Ischaemic preconditioning is protein kinase C dependent but not through stimulation of adrenergic or adenosine receptors in the isolated rat heart

Abstract

The aim was (1) to clarify whether alpha adrenoceptor and adenosine receptor stimulation is involved in the anti-infarct effect of ischaemic preconditioning in the rat heart, and (2) to test the hypothesis that signal transduction through membrane bound protein kinase C is essential for the protection. Isolated, buffer perfused rat hearts were subjected to 30 min of regional ischaemia and 120 min of reperfusion. The risk zone was determined by fluorescent particles, and infarct size was determined by staining with triphenyltetrazolium chloride.
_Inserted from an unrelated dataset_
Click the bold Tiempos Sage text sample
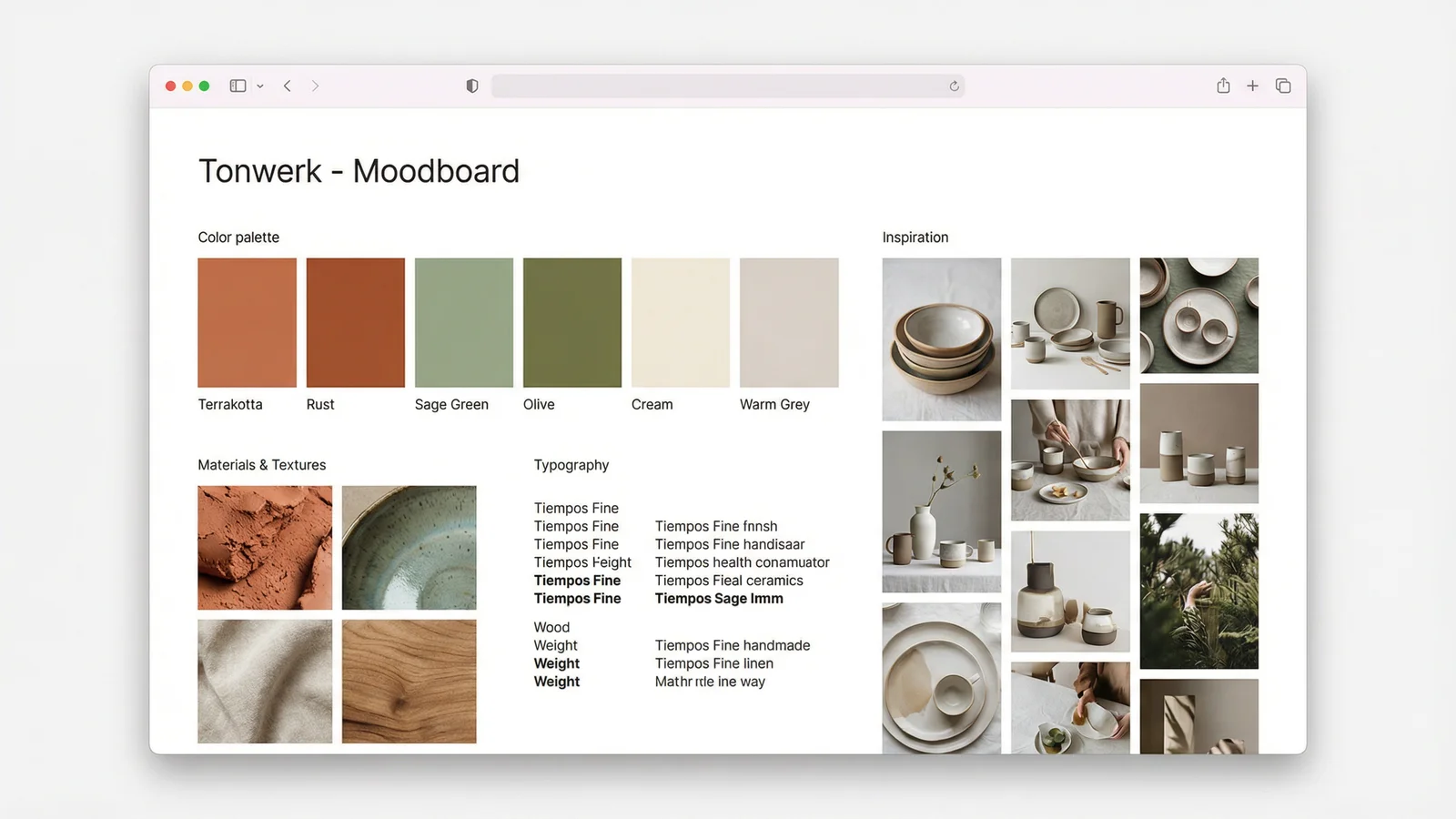This screenshot has width=1456, height=819. click(x=719, y=598)
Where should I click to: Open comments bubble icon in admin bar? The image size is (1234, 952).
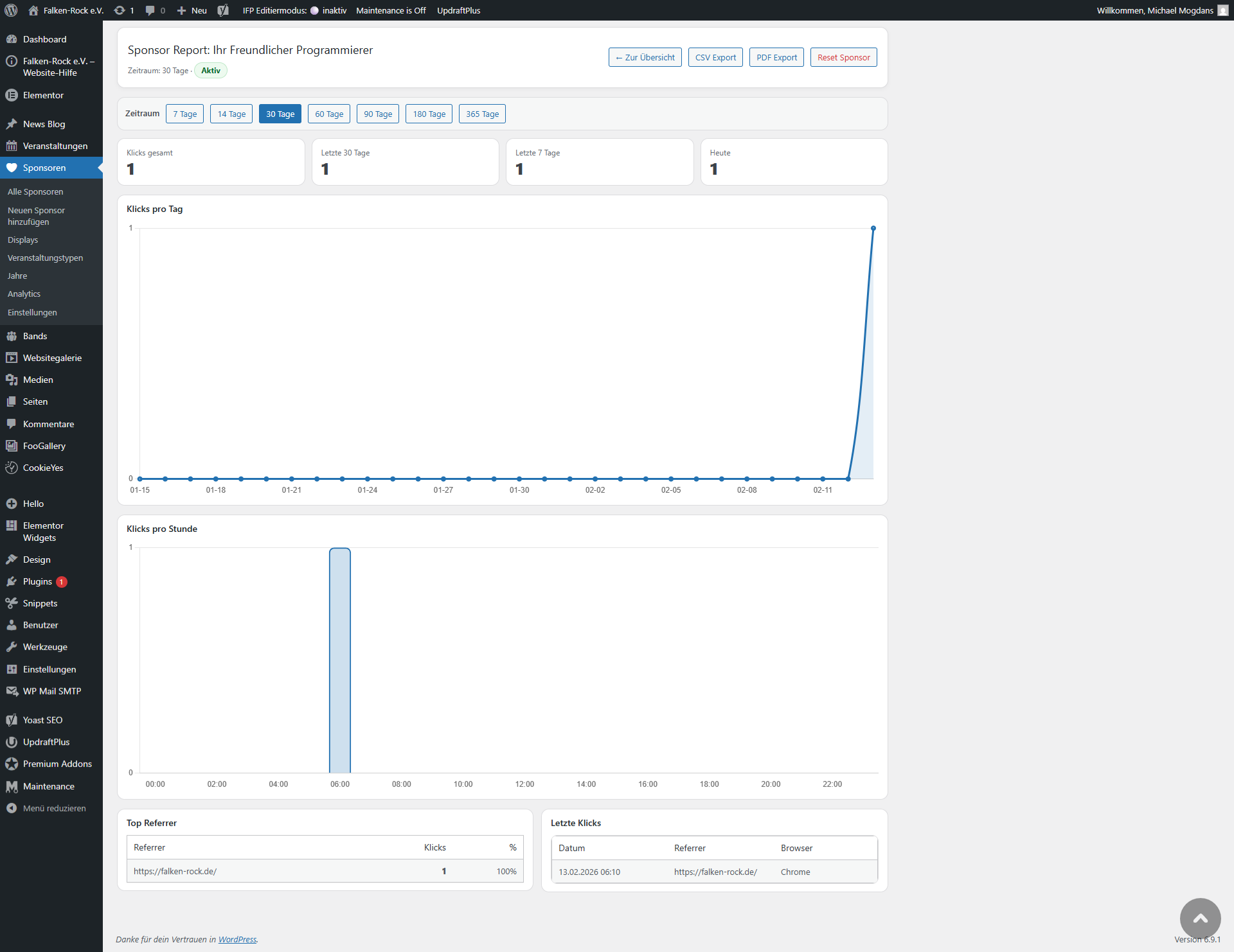pos(150,10)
Ischaemic preconditioning with three cycles of 5 min ischaemia plus 5 min of reperfusion significantly reduced infarct size as compared to non-preconditioned group [4.5(SEM 0.6)% of the risk zone v 45.5(5.7)%, P < 0.001]. Blockade of alpha adrenoceptors alone and simultaneous blockade of alpha adrenoceptors with phenoxybenzamine (10 microM) and adenosine receptors with sulphophenyltheophylline (100 microM) did not prevent the protective effect of ischaemic preconditioning [infarct size = 2.4(0.4) and 5.6(1.9)% respectively, NS v the non-treated preconditioned group]. Blocking either the membrane binding of protein kinase C with polymyxin B (1 microM) or direct inhibition of protein kinase C activity with chelerythrine (2 microM) completely abolished the infarct size reducing effect of ischaemic preconditioning [32.4(3.3)% and 48.2(4.0)% respectively, P < 0.005 v non-treated preconditioned group: NS v the non-preconditioned group]. In the rat heart infarct model the protective effect of ischaemic preconditioning is not mediated through stimulation of alpha adrenoceptors alone or the combined stimulation of alpha adrenergic and adenosine receptors, and it is dependent on activation of membrane bound protein kinase C.